A: IL-13/IL-4 DKO mice (filled diamonds) develop myocarditis resembling severe IL-13 KO EAM, which was significantly greater than myocarditis severity in WT BALB/c control mice (open diamonds) at day 21 after infection. Data represent individual animals. Individual experiments were conducted five times with 8 to 14 mice per group. B: Intracardiac IL-18 was significantly increased in IL-13/IL-4 DKO mice compared to WT BALB/c mice at day 21 after infection of EAM as determined by ELISA. Data are normalized to wet heart weight. C: Total IgG MyHCα_614–629-reactive serum antibodies and its subclasses IgG2a and IgG2b were significantly increased in IL-13/IL-4 DKO (filled bars, n = 8), compared to WT BALB/c control mice (open bars, n = 8) at day 21 after infection.
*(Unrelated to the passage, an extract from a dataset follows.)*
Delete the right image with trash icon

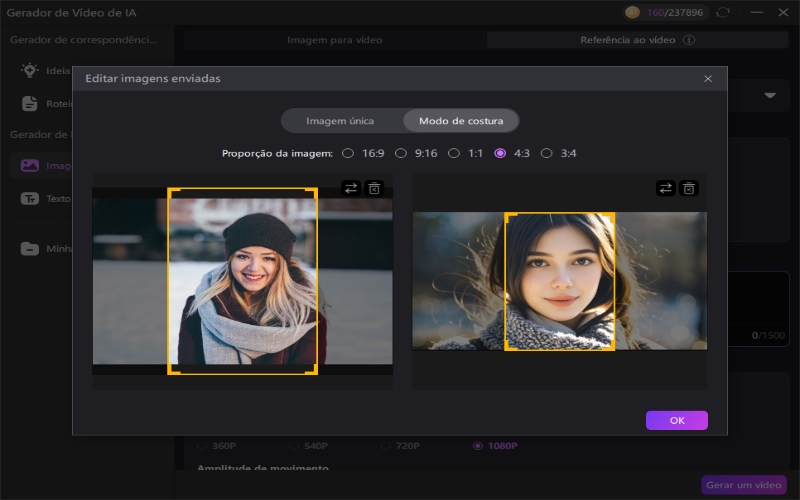[689, 188]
IgG1 was significantly decreased in IL-13/IL-4 DKO mice. D: CD4⁺CD25⁺Foxp3⁺ T cells were decreased in IL-13/IL-4 DKO spleens (filled diamonds), compared to WT BALB/c control mice (open diamonds) at day 21 of EAM. Statistics are by two-tailed Student’s t-test.

Figure 7

IL-13 KO mice display greater spleen T-cell activation. A: Activated CD4⁺ (left) and CD8α⁺ (right) T cells were determined by surface CD62L^lo expression. B: Activated CD4⁺ (left) and CD8α⁺ (right) T cells were determined by surface CD28 expression. Data represent percentage of CD4⁺ or CD8α⁺-gated cells in individual IL-13 KO (filled diamonds) or WT (open diamonds) animals. Horizontal bars indicate the mean of each group ± the SD. Data are representative of two independent experiments. C: Seventy-two-hour proliferation of spleen cells from IL-13 KO mice (filled bar) is greater than from WT BALB/c mice (open bar) in response to 10 μg/ml of MyHCα_614–629 at day 21 after infection, as determined by [³H]Me-thymidine uptake. Data indicate the mean δ cpm (stimulated cpm − unstimulated cpm; values for individual animals are the mean of triplicate wells) for each group (n = 3); plus the SD. D: CD4⁺CD25⁺Foxp3⁺ Treg cells as a proportion of spleen lymphoid cells, in IL-13 KO (filled diamonds) or WT (open diamonds) animals at day 21 after infection. E: Intracardiac CD4⁺ T cells as a proportion of total CD45⁺ leukocytes (left) and calculated absolute numbers (right) in IL-13 KO (filled diamonds) or WT (open diamonds) animals at day 21 after infection. Horizontal bars indicate the mean of each group ± the SD. Statistics are by two-tailed Student’s t-test.

Figure 8

Monocyte and macrophage phenotypes in the hearts of IL-13 KO mice at day 21 of EAM. A: Representative gating of intracardiac monocyte and macrophage populations. Infiltrating CD45⁺ leukocytes are subsetted by bivariate analysis of F4/80 and CD11b expression, revealing distinct populations: UL, CD11b^hiF4/80⁻ monocytes; UR, CD11b^hiF4/80^int macrophages; LR, F4/80^hiCD11b^int macrophages. CD204 and CD206 expression are then determined, based on gates set from total CD45⁺ cells. B: CD204⁺CD206⁺ double-positive expression on CD11b^hiF4/80⁻ monocytes, as a proportion of CD45⁺ cells. C: CD204⁺ or CD206⁺ expression, as a proportion of total F4/80⁺ macrophages. CD204⁻CD206⁻ double-negative CD11b^hiF4/80⁻ monocytes (D) and F4/80⁺ macrophages (E), as a proportion of total CD45⁺ cells. Individual IL-13 KO (filled) and WT (open) animals are shown. Horizontal bars indicate the mean of each group ± the SD. Statistics are by two-tailed Student’s t-test.